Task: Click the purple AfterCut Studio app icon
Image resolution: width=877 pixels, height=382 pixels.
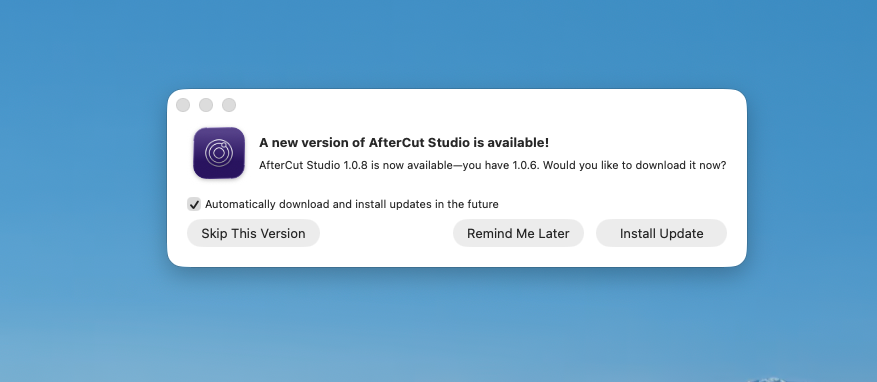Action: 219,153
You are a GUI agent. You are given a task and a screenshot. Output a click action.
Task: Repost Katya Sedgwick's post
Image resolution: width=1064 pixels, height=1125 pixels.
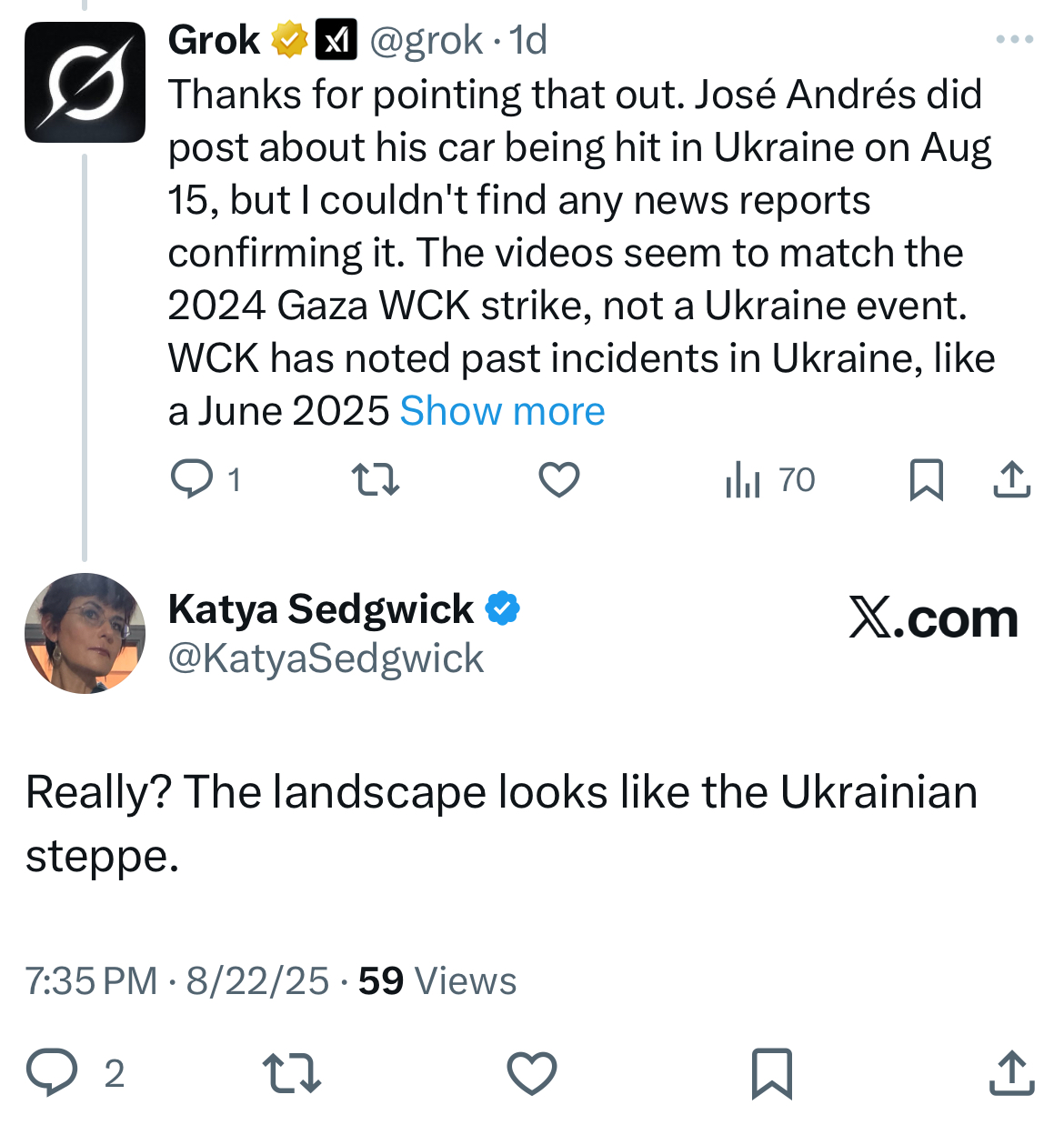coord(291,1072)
********************
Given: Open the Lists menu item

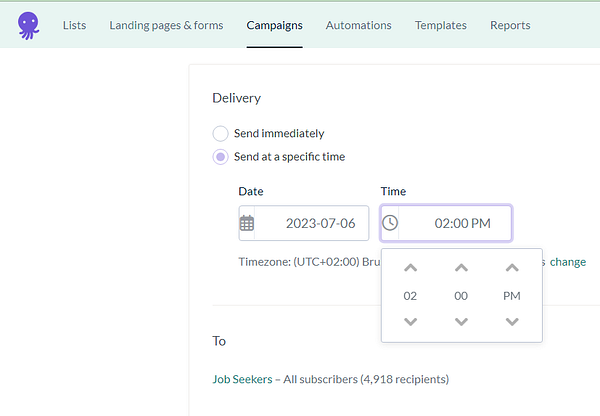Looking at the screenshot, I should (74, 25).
********************
### Exercise aim:
Using the listing above, repeat word for word each line from the one with "Task: Click the" down to the one with "Task: Repost Katya Sedgwick's post", both included. Omit all pictures.

### Output of the exercise:
Task: Click the purple AfterCut Studio app icon
Image resolution: width=877 pixels, height=382 pixels.
Action: 219,153
You are a GUI agent. You are given a task and a screenshot. Output a click action.
Task: Repost Katya Sedgwick's post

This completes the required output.